Tuesday, May 20, 2014

More Secrets of the Virus World

It's generally conceded that viruses evolve more rapidly than host cells, but the rates vary tremendously depending on the type of virus. Generally, large DNA viruses that infect algae (the phycodnavirus family) are considered to have some of the slowest rates of change, whereas the fastest-to-change viruses tend to be small RNA viruses that infect animal cells (e.g., HIV). In terms of substitutions per nucleotide per cell infection (s/n/c), one recent study found rates of 10−8 to 10−6 s/n/c for DNA viruses and 10−6 to 10−4 s/n/c for RNA viruses, which means the fastest-mutating viruses change 10,000 times faster than the slowest-mutating viruses.

Given the ultra-rapid rate of change of RNA viruses and their generally impressive level of adaptation to host-cell environments, one might expect a virus like HIV-2 to show a codon usage bias similar to that of the host. And that's approximately true.

HIV-2 codon usage (left), in DNA format (T for U), versus overall human-cell codon usage (right).

The above graph shows codon usage for HIV-2 on the left and codon usage for human cells on the right. (HIV is an RNA virus, but codons are shown here in DNA format, with T in place of U.) R-squared/adjusted comes to 0.2204, so we can't very well say confidently that the codon values are highly correlated. But if you look at the smaller bars (not the "peaky" ones), they tend to taper down on the left, just as on the right.

It might be instructive to go from one of the fastest-changing viruses in the biosphere (HIV) to one of the slowest, and see how its codon usage compares to that of its host. This time, we're looking at the large DNA virus known as PBCV-1 (left) versus its Chlorella host (an alga, right):

Codon usage in Paramecium bursaria Chlorella virus 1 (PBCV-1), left, and Chlorella variabilis strain NC64A, right.
These two data sets are not only not correlated, they appear to be anticorrelated, which is quite unexpected. Bear in mind, PBCV-1 is relatively large, with a genome of 330,601 base pairs encoding hundreds of proteins (and ten tRNAs). Thus the pattern shown here isn't likely to be random noise. Note that PBCV-1 has a genomic G+C content of 40%, versus 61% for the host, which is a pretty sizable separation. It's almost as if PBCV-1 has spent part of its life coexisting with an entirely different host.

Which brings me to the final and most intriguing (I might even say shocking) graphic, which compares codon usage in PBCV-1 virus with codon usage in Chlorella's own host, Paramecium.
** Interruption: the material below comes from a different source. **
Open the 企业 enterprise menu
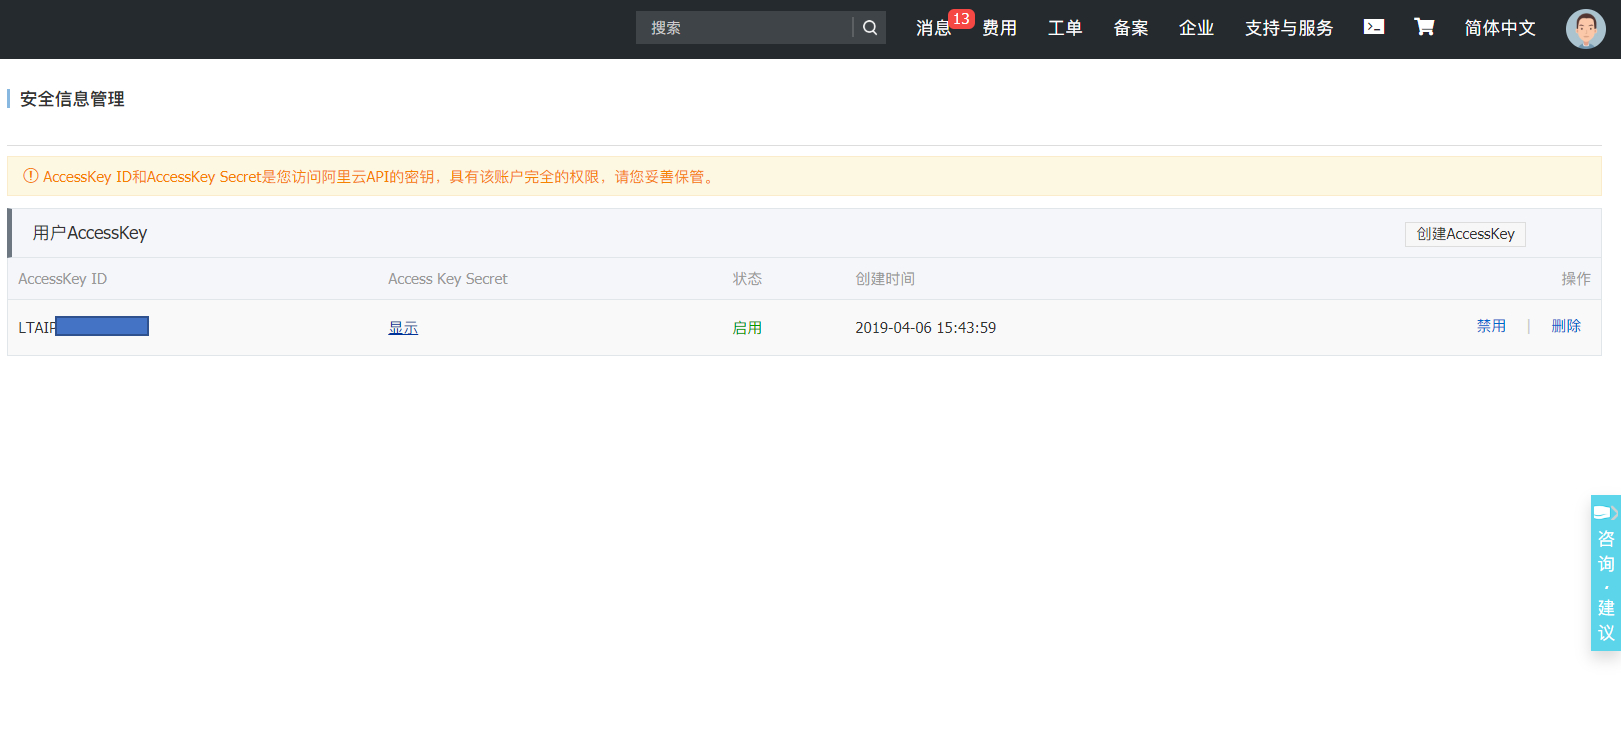This screenshot has height=751, width=1621. (x=1196, y=28)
Codon usage in PBCV-1 virus (left) and Paramecium (right).
Recall that when it is not free-living on its own, the tiny unicellular Chlorella alga has an endosymbiotic relationship with the comparatively much larger unicellular ciliate protist, Paramecium. That is to say, Chlorella can live inside Paramecium. Chlorella allows Paramecium to thrive in high-sunlight/low-nutrient conditions, whereas Paramecium, in return, gives the non-motile Chlorella free transportation and protection against viruses. (PBCV-1 can infect free-living Chlorella, but does not infect Chlorella living inside Paramecium.) As far as I know, no one has ever reported that PBCV-1 virus can infect Paramecium. Supposedly, it infects only free-living Chlorella And yet, we find that the pattern of codon usage in PBCV-1 is very strongly correlated with the pattern of codon usage in Paramecium. (R-squared/adjusted: 0.527.)

Paramecium filled with Chlorella cells.
This chart is a real shocker from a couple of standpoints. First, as I say, PBCV-1 virus is not known to infect Paramecium. And yet codon usage patterns in the virus are much more closely aligned to Paramecium's patterns than to Chlorella's. Notice that AAA is the No. 1 most-used codon in PBCV-1 as well as Paramecium. Seven of Paramecium's top ten codons are in PBCV-1's top ten.

Secondly, Paramecium doesn't use the standard genetic code! It uses the Ciliate Code (Translation Table 6), in which TAA and TAG encode glutamine instead of serving as stop codons. (TGA is the one and only stop codon in Table 6.) If Paramecium used the standard genetic code, the alignment of the two organisms would be even stronger.

Also interesting is that PBCV-1 and Paramecium are quite far apart in G+C content (the former is 40%, the latter is 28%).

Perhaps at some point in its past, PBCV-1 had a wider host range, one that included Paramecium. It's possible that even today, it has hosts other than Chlorella that have yet to be observed experimentally. Certainly, the pattern of codon usage is consistent with such an idea.